— Мама пробовала тебя подкупить?
Поколебавшись секунду, Уэсли кивнул.
— Так я думала. Не родители, а детский сад! Не носи я туда-сюда их цидульки, вообще непонятно, чем бы все кончилось. Теперь мама грозит уехать обратно в Сицилию, и ведь уедет — упрямая, как ослица!
— Почему же отец не написал ее имя на вывеске? — поинтересовался Уэс.
— Наверное, по незнанию. Они долго не могли зачать ребенка, но в конце концов природа расщедрилась на одного — на меня. Вывеска для папы — своего рода вклад в бессмертие. Он так загорелся иметь фамилию в неоновых лучах, что напрочь забыл про маму. А когда она разозлилась, отец не нашел ничего лучше, как разозлиться в ответ.
Уэсли потянулся вернуть стакан, и их пальцы вновь соприкоснулись. С небывалым энтузиазмом он принялся за дело — пила в его руках пела практически не смолкая. Однако пробило пять, а веткам не было конца и края. Работы еще на целый день. Но Уэсли не возражал, затянись обрезка хоть еще на два дня. А лучше на три. Совершенно другим человеком, не чета тому, что взбирался на рассвете на клен, он вернулся в отель, где остановилась бригада (предварительно спрятав приводной канат и обе пилы, циркулярную и двуручную, в сарай синьора Дельпополо — там надежней, чем в грузовике) и напевал не смолкая под душем.
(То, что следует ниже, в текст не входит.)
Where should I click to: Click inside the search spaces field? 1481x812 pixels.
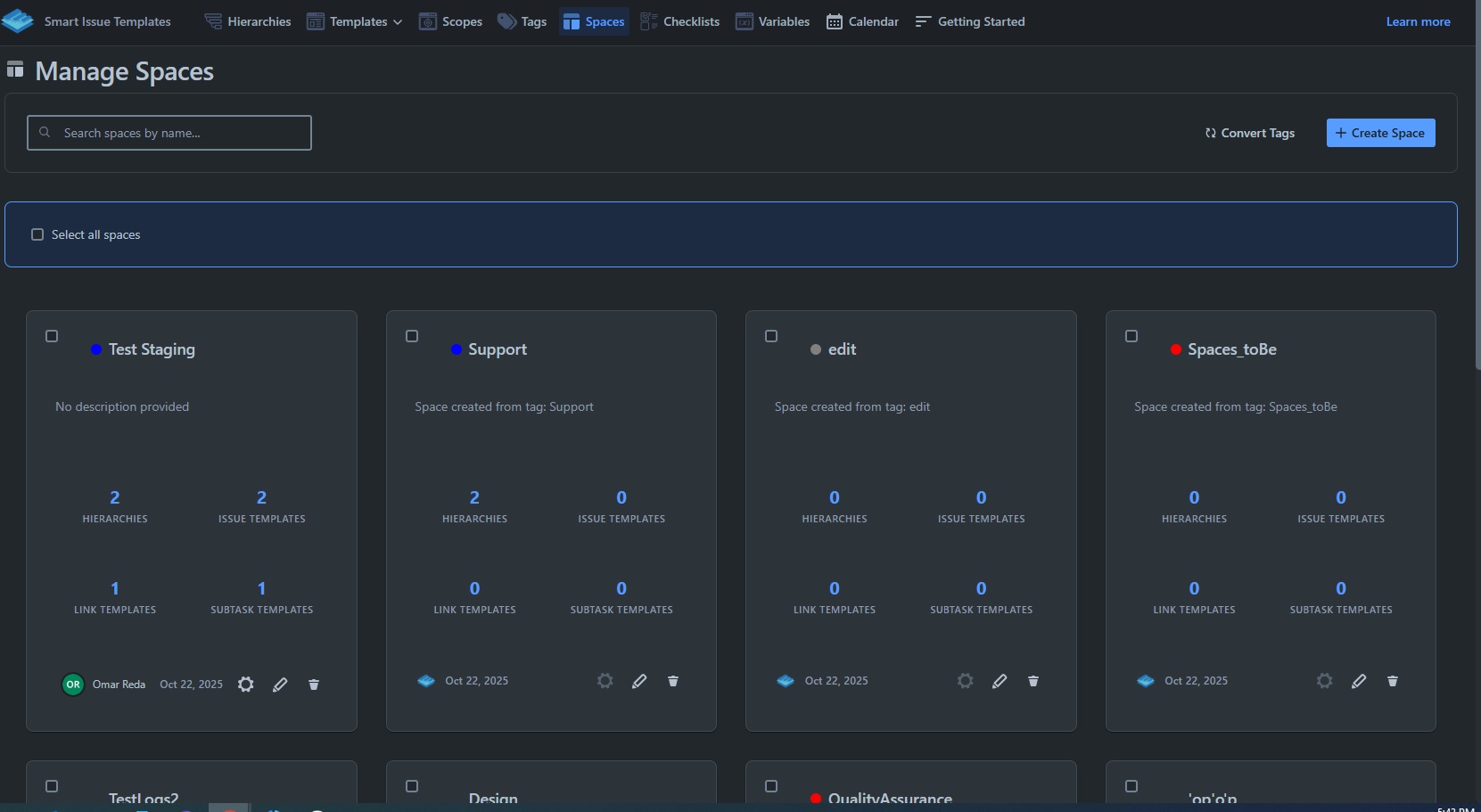(169, 132)
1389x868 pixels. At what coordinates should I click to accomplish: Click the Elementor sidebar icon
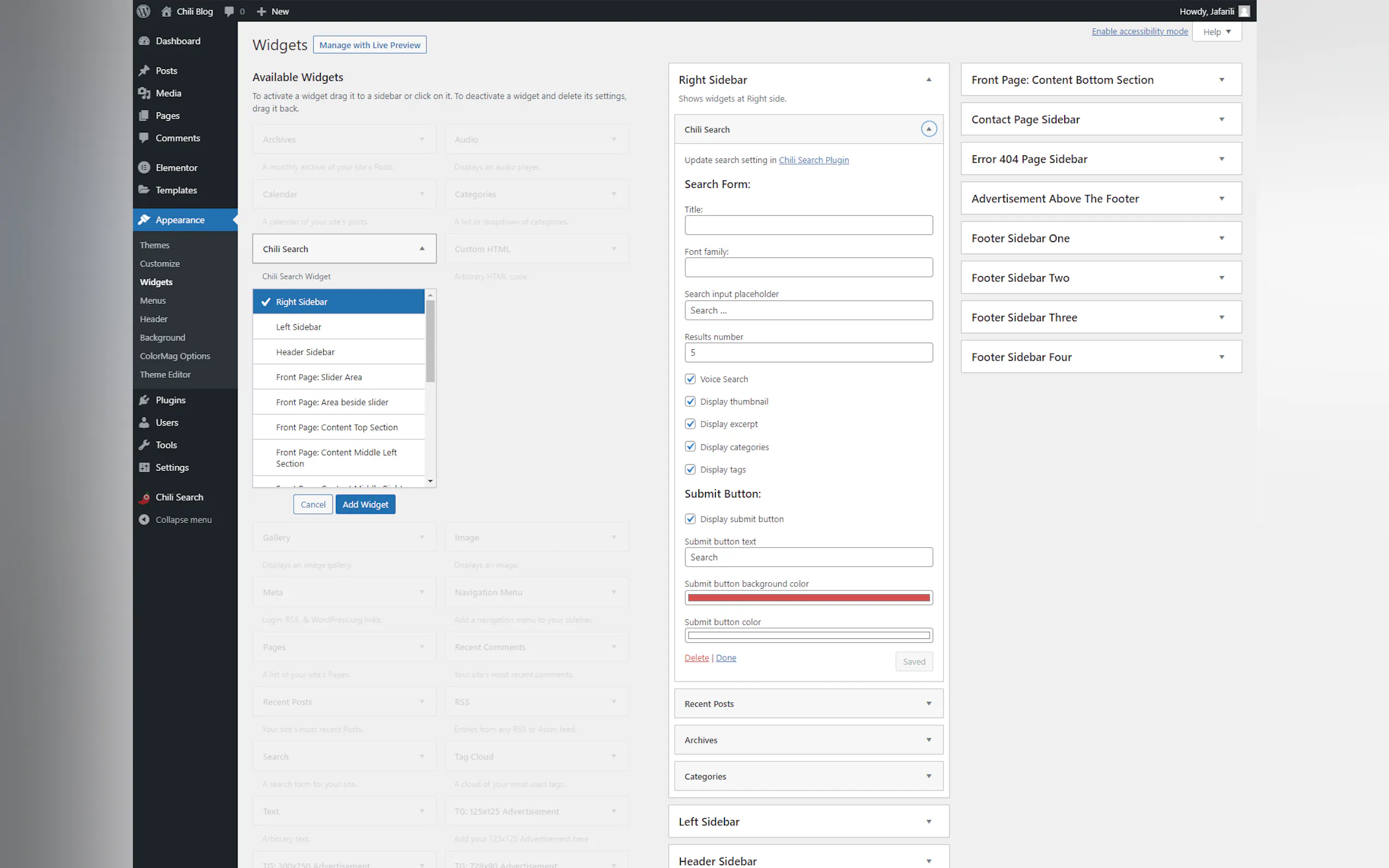(144, 168)
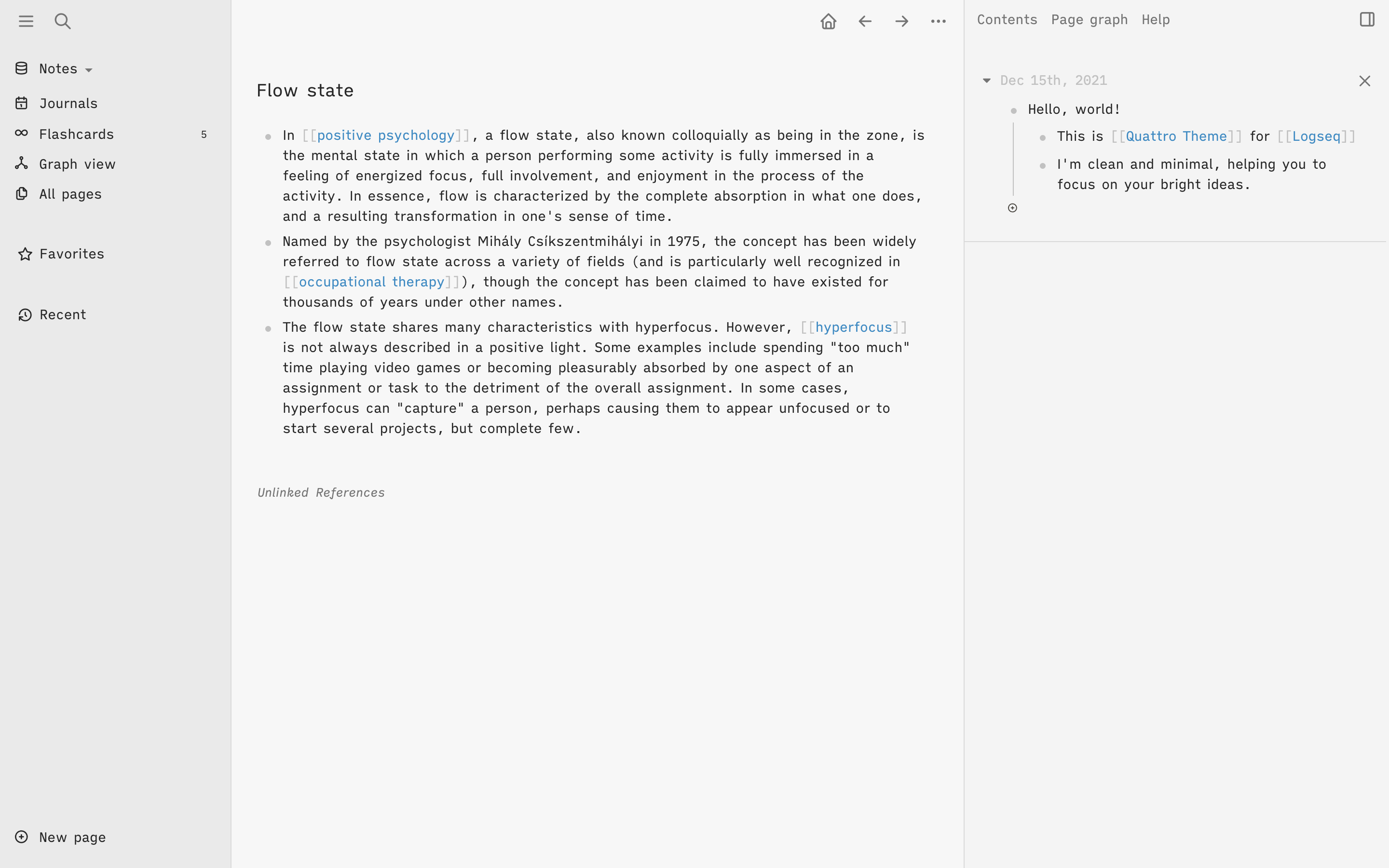Toggle the left sidebar hamburger menu

pos(26,21)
Следующий день под знаком серебристого клена ознаменовался двумя событиями: во-первых, Уэсли взял новую высоту, а во-вторых, назначил свидание Спящей Красавице.
Едва упала последняя ветка, Херб пристально оглядел клен сверху донизу. Для непрофессионала зрелище не самое приятное: крона исчезла, во все стороны торчат голые сучья. Однако для дровосека нет ничего прекраснее дерева, которое так и норовит упасть, стоит лишь сделать насечку и пропилить под нужным углом — и впредь ничто не будет загораживать вывеску.
— Молодец, Уэс. Отличная работа, — повторял Херб. — Осталось убрать в сарай инструмент, выкинуть мусор и по домам. Завтра повалим красотку. Харрис, отнеси графин со стаканами в лавку.
— Давайте я. — Уэсли так засуетился, что едва не сшиб напарника с ног.
— Привет, — улыбнулась из-за прилавка Анжелика.
— Привет. Жаль, сегодня мы не поболтали через окно.
— Весь день проторчала в городе, поэтому мама делала лимонад. Кстати, как на вкус?
— Твой лучше. — Уэсли помолчал, собираясь с духом. — Слушай, у меня есть «понтиак». Старенький, но на ходу. Может… может прокатимся вечерком?
— Жду в восемь.
Вот так, легко и непринужденно. Даже не верится.
Вечер выдался теплый, «понтиак» мчал с открытыми окнами по холмам Томпкинсвилля, взбираясь все выше и выше. Внизу переливалась панорама городских огней в окружении огней соседних городов; темные прожилки магистралей то и дело озарялись вспышками фар. Узкая дорога, петляя среди деревьев и лугов, упиралась прямо в облака. Уэсли припарковался в бледном свете звезд. На ветвях ночи спелым персиком застыла луна.